The validation estimation results are reported in Table 31.2, as requested in [17] the root mean square error (RMSE) is used as the error criterion. The obtained RMSE is comparable with the one obtained by other Wiener-Hammerstein identification methods using a third-order polynomial static nonlinearity [26]. The time-domain validation output and the obtained model error are shown in Fig. 31.4. Note that the peaks in the error suggests that a further improvement of the RMSE can be expected if a higher order polynomial nonlinearity, or another nonlinearity structure is considered. Note that the proposed approach converges in 8 out of the 10 cases to the same minimum. Run number 5 is very near to this minimum, and after a closer inspection it turned out that this particular run was not yet fully converged to its minimum. Run number 3 got stuck in a local minimum.

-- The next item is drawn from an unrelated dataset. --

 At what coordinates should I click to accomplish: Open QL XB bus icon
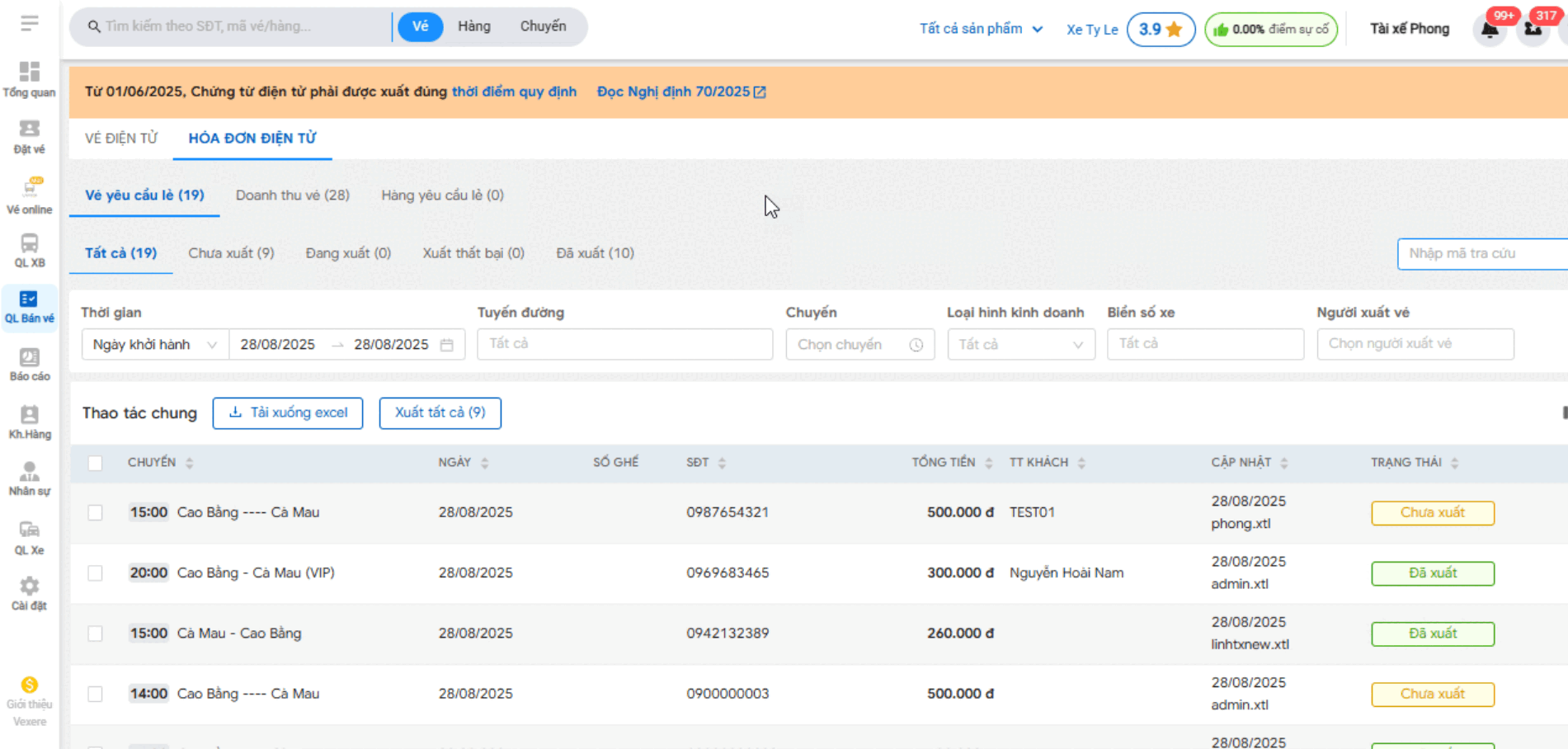tap(30, 244)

Table 31.2 Results on the 2009 Wiener-Hammerstein benchmark
Fig. 31.4
figure 4

Time-domain representation of the measured validation output (blue) and the model error (red)

31.5 Conclusions

This paper illustrates how evolutionary algorithms in general, and the SADE algorithm in particular, offer a robust and user-friendly optimisation tool for the identification of block-oriented structures. The Wiener-Hammerstein structure is studied in detail in this paper, however, one can expect to obtain similar results on other model structures.

The SADE evolutionary algorithm used in this paper requires almost no user interaction. It is known to be quite robust with respect to the setting of the hyperparameters. The main downside of the evolutionary algorithms is the rather heavy computational load.